Tarot and Other Meditation Decks: History, Theory, Aesthetics, Typology
McFarland, 2004. Second edition 2023.
- ISBN 0-7864-1674-2; ebook (2011) ISBN 978-0-7864-8304-4
- Second Edition ISBN 978-1-4766-8679-0; ebook 978-1-4766-4720-3
- This study evolved out of my earlier interests in shamanism as a factor in the development of visual motifs, and in multi-culturalism and the theoretical dynamics of modernism and post-modernism. It includes discussions of the theoretical, art historical, and literary aspects of contemporary Tarot decks and of the growth in importance of "self" expression in art and multi-culturalism as factors in the creative revision of Tarot over the past thirty years, as well as a section on the influence of Native American culture on revisions of Tarot.

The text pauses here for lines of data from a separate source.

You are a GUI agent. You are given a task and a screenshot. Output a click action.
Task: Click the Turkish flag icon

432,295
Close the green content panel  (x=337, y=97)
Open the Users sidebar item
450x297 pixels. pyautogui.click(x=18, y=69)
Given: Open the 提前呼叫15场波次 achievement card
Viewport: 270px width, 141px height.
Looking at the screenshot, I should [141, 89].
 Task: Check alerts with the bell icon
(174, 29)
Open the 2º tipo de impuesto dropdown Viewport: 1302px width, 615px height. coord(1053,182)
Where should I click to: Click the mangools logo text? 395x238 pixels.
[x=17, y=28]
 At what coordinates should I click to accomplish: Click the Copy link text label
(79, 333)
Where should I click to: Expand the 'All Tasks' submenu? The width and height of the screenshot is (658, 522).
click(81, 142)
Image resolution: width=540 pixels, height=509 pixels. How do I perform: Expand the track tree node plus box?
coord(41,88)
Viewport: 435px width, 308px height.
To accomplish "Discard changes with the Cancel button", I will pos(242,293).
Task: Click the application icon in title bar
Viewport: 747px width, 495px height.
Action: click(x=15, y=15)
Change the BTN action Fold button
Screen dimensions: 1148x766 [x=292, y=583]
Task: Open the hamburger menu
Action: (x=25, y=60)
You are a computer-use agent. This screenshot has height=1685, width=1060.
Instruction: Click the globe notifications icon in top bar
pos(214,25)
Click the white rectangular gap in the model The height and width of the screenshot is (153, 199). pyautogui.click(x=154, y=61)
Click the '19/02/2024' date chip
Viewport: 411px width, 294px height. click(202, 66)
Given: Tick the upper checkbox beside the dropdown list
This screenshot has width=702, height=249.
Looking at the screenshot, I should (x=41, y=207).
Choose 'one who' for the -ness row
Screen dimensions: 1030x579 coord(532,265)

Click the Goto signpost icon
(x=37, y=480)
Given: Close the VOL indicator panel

- The study of Tarot as a cultural form closely linked to the development of the novel and popular genres of literature presented in Tarot in Other Meditation Decks is further developed in my book Cartomancy and Tarot in Film 1940–2010 (Intellect 2016)
- The second edition includes new material addressing Tarot in film and literature, a new chapter on developments in Tarot since the first edition, and forty additional illustrations!
- Publisher's Website
- Purchase on amazon.ca or amazon.com
- Excerpt of first edition in the July 2012 Association for Tarot Studies Newsletter
The following excerpt from chapter two of Tarot and Other Meditation Decks: History, Theory, Aesthetics, Typology © 2004 Emily E. Auger is made available by permission of McFarland & Company, Inc., Box 611, Jefferson NC 28640. Further reproduction prohibited.
The recent history of Tarot is part of the developing cultural importance of the individual and subjective life, particularly moments of crisis in that life. Tarot may, like the epic, assert that at least some aspects of human experience are eternal and universal; but, like the novel, is often multi-vocal or heteroglossic. While "heteroglossia" is a feature associated with the novel's realism, it is developed more romantically in Tarot through exotic symbolic and functional associations with the cultural Other, the gendered Other, and, of course, the Other of the unconscious. In contemporary Tarot, as in post-modernist art and literature in general, distinct genres and symbolic systems are self-consciously mixed; even the visual and literary are juxtaposed to foster and exploit awareness of a greater "metamythology." Like all "divinatory" tools, Tarot is also intended to blur the categorical boundaries between fiction and non-fiction; more specifically, contemporary Tarot is intended to foster the unique mode of apprehension necessary to the reading of the cards as signs operating in a heterotopian space where memories of the past, present realities, and future possibilities exist simultaneously. […]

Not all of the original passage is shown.